Task to carry out:
Quote the records that follow in full and exactly; leave out the pictures.

● ● ● ●

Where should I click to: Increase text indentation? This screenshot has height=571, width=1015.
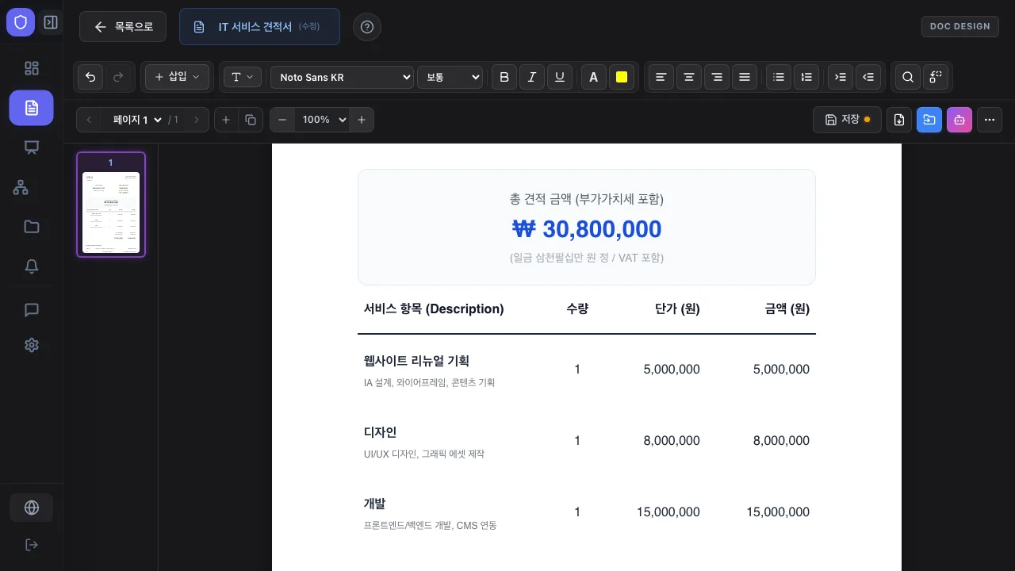840,77
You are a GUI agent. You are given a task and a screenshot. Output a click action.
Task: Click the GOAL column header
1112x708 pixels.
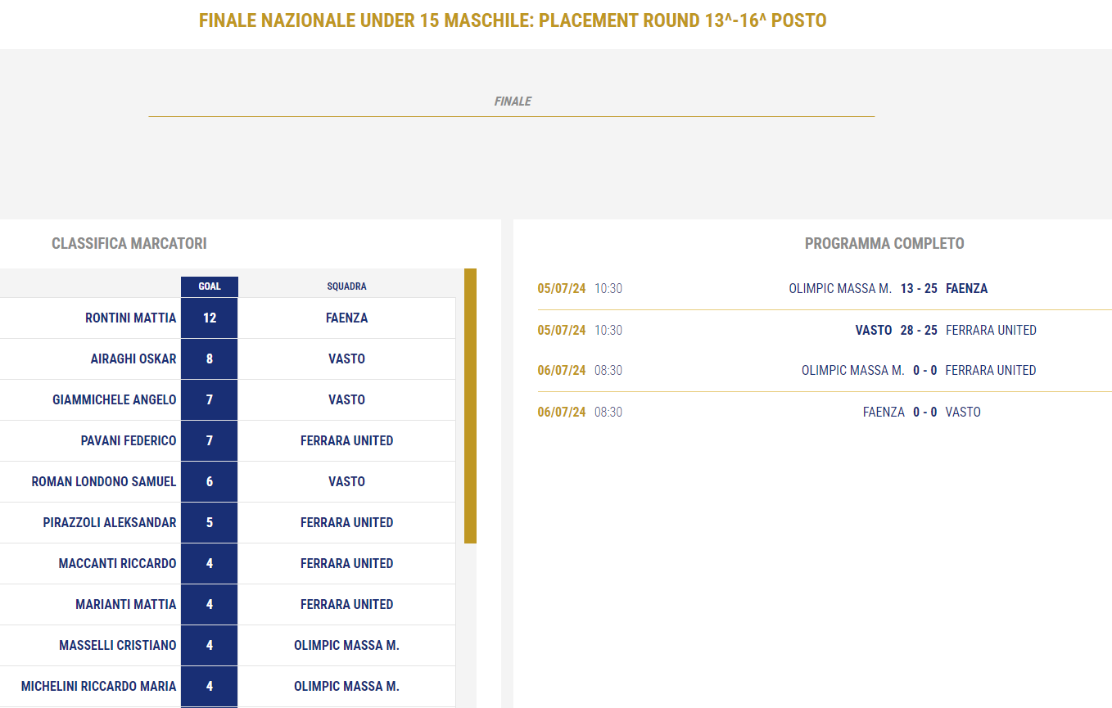pos(210,286)
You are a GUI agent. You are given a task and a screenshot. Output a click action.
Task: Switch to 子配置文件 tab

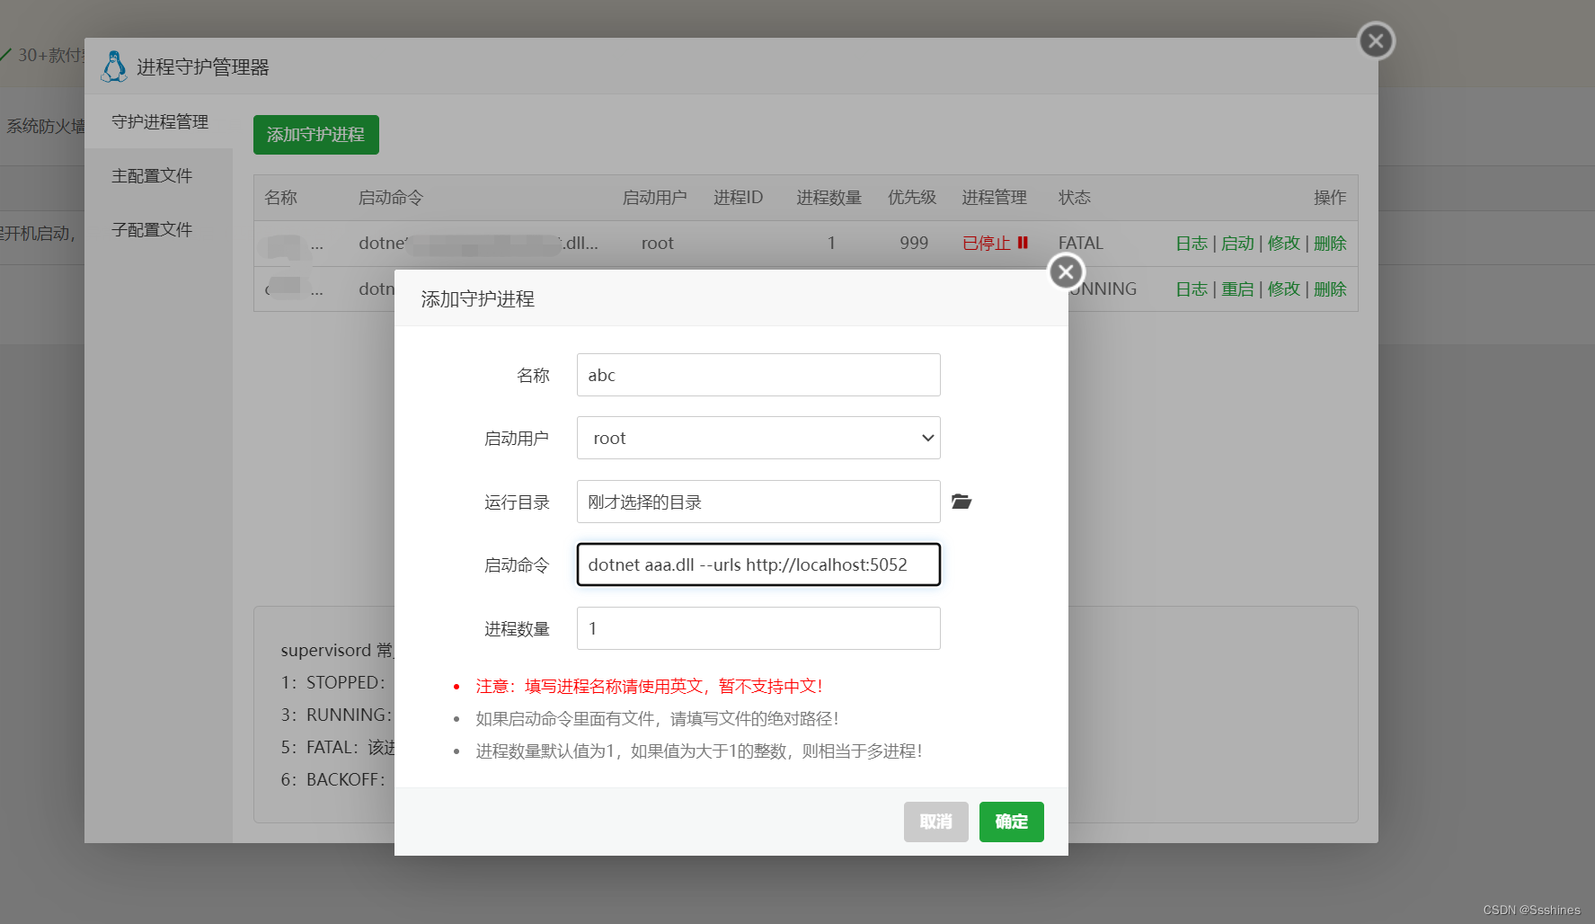[152, 230]
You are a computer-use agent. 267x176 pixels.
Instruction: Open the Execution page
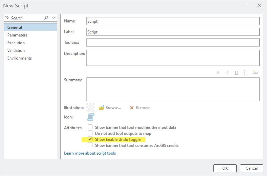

● ● ● ●

The answer:
Where should I click to: Increase text indentation? This screenshot has height=571, width=1015.
840,77
You are a GUI agent. You are given a task and a screenshot. Output a click action.
Task: Click the GOAL column header
1112x708 pixels.
pos(210,286)
You are a GUI agent. You are given a task and a screenshot. Output a click action.
Task: Switch to 子配置文件 tab

[152, 230]
You are a computer-use agent. 267x176 pixels.
Instruction: Open the Execution page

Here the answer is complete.